(A block of data)

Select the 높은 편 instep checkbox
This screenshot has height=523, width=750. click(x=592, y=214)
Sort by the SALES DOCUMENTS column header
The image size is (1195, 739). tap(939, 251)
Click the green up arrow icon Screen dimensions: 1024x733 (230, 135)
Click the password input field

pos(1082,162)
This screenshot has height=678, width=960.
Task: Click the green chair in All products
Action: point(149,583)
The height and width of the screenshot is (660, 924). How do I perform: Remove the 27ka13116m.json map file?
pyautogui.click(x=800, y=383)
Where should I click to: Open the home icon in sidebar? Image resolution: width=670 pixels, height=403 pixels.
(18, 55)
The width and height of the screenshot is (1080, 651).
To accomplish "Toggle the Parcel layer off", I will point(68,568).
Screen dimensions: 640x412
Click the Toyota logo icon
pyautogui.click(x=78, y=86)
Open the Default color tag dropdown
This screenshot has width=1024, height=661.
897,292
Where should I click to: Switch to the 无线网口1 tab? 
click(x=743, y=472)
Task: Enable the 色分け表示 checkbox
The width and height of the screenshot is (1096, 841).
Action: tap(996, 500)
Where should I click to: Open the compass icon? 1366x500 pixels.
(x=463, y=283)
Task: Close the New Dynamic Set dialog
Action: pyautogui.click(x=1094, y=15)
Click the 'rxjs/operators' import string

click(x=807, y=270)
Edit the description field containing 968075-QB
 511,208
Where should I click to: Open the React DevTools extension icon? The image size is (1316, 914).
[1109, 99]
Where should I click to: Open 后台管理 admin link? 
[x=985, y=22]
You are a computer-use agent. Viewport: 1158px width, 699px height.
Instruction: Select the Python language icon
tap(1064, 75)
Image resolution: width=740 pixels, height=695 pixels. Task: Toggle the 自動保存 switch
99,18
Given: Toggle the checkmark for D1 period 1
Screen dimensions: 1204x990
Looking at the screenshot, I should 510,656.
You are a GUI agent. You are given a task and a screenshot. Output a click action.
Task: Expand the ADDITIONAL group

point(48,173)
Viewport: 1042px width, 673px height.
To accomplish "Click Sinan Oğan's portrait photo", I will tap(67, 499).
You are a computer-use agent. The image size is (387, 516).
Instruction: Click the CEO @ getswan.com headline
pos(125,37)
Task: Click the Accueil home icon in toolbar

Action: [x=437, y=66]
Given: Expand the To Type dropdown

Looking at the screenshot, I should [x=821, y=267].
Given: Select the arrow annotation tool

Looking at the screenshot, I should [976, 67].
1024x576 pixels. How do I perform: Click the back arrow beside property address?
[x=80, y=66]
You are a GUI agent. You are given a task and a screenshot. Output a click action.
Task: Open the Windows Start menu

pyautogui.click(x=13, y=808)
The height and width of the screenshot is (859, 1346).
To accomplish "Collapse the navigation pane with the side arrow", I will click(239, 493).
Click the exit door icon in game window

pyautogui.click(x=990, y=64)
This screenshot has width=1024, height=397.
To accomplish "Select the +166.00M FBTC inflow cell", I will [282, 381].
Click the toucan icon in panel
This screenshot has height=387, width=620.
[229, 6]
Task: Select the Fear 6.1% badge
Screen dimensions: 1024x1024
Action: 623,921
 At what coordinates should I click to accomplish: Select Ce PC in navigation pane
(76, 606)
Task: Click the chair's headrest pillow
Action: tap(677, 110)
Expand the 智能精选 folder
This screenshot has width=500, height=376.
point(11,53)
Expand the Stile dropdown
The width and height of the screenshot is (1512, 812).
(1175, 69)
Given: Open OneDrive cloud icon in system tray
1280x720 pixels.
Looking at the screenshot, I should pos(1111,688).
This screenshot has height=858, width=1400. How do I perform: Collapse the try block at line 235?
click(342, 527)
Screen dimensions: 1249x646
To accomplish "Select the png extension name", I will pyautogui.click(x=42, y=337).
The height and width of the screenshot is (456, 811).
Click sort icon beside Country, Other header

Aim of the task: Rewrite the whole listing above, replacing every "Screen dimensions" with "Screen size" and keeping everything else the same.

Written solution:
Select the 높은 편 instep checkbox
This screenshot has height=523, width=750. click(x=592, y=214)
Sort by the SALES DOCUMENTS column header
The image size is (1195, 739). tap(939, 251)
Click the green up arrow icon Screen size: 1024x733 (230, 135)
Click the password input field

pos(1082,162)
This screenshot has height=678, width=960.
Task: Click the green chair in All products
Action: point(149,583)
The height and width of the screenshot is (660, 924). How do I perform: Remove the 27ka13116m.json map file?
pyautogui.click(x=800, y=383)
Where should I click to: Open the home icon in sidebar? Image resolution: width=670 pixels, height=403 pixels.
(18, 55)
The width and height of the screenshot is (1080, 651).
To accomplish "Toggle the Parcel layer off", I will point(68,568).
Screen size: 640x412
Click the Toyota logo icon
pyautogui.click(x=78, y=86)
Open the Default color tag dropdown
This screenshot has width=1024, height=661.
897,292
Where should I click to: Switch to the 无线网口1 tab? 
click(x=743, y=472)
Task: Enable the 色分け表示 checkbox
The width and height of the screenshot is (1096, 841).
Action: tap(996, 500)
Where should I click to: Open the compass icon? 1366x500 pixels.
(x=463, y=283)
Task: Close the New Dynamic Set dialog
Action: pyautogui.click(x=1094, y=15)
Click the 'rxjs/operators' import string

click(x=807, y=270)
Edit the description field containing 968075-QB
 511,208
Where should I click to: Open the React DevTools extension icon? The image size is (1316, 914).
[1109, 99]
Where should I click to: Open 后台管理 admin link? 
[x=985, y=22]
You are a computer-use agent. Viewport: 1158px width, 699px height.
Instruction: Select the Python language icon
tap(1064, 75)
Image resolution: width=740 pixels, height=695 pixels. Task: Toggle the 自動保存 switch
99,18
Given: Toggle the checkmark for D1 period 1
Screen size: 1204x990
Looking at the screenshot, I should 510,656.
You are a GUI agent. You are given a task and a screenshot. Output a click action.
Task: Expand the ADDITIONAL group

point(48,173)
Viewport: 1042px width, 673px height.
To accomplish "Click Sinan Oğan's portrait photo", I will tap(67, 499).
You are a computer-use agent. The image size is (387, 516).
Instruction: Click the CEO @ getswan.com headline
pos(125,37)
Task: Click the Accueil home icon in toolbar

Action: [x=437, y=66]
Given: Expand the To Type dropdown

Looking at the screenshot, I should [x=821, y=267].
Given: Select the arrow annotation tool

Looking at the screenshot, I should [976, 67].
1024x576 pixels. How do I perform: Click the back arrow beside property address?
[x=80, y=66]
You are a GUI agent. You are given a task and a screenshot. Output a click action.
Task: Open the Windows Start menu

pyautogui.click(x=13, y=808)
The height and width of the screenshot is (859, 1346).
To accomplish "Collapse the navigation pane with the side arrow", I will click(239, 493).
Click the exit door icon in game window

pyautogui.click(x=990, y=64)
This screenshot has width=1024, height=397.
To accomplish "Select the +166.00M FBTC inflow cell", I will [282, 381].
Click the toucan icon in panel
This screenshot has height=387, width=620.
[229, 6]
Task: Select the Fear 6.1% badge
Screen size: 1024x1024
Action: 623,921
 At what coordinates should I click to accomplish: Select Ce PC in navigation pane
(76, 606)
Task: Click the chair's headrest pillow
Action: tap(677, 110)
Expand the 智能精选 folder
This screenshot has width=500, height=376.
point(11,53)
Expand the Stile dropdown
The width and height of the screenshot is (1512, 812).
(1175, 69)
Given: Open OneDrive cloud icon in system tray
1280x720 pixels.
Looking at the screenshot, I should pos(1111,688).
This screenshot has height=858, width=1400. How do I perform: Collapse the try block at line 235?
click(342, 527)
Screen size: 1249x646
To accomplish "Select the png extension name", I will pyautogui.click(x=42, y=337).
The height and width of the screenshot is (456, 811).
Click sort icon beside Country, Other header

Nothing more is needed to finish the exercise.